Top of Dataset

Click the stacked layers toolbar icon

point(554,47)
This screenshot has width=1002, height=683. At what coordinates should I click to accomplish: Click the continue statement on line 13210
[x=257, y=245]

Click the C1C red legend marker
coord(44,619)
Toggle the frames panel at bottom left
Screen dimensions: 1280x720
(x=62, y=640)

Bottom of Dataset

Please give again, word for word, only the lines from the one holding "This screenshot has" through the end of the listing above.

Exercise solution:
This screenshot has width=1002, height=683. At what coordinates should I click to accomplish: Click the continue statement on line 13210
[x=257, y=245]

Click the C1C red legend marker
coord(44,619)
Toggle the frames panel at bottom left
Screen dimensions: 1280x720
(x=62, y=640)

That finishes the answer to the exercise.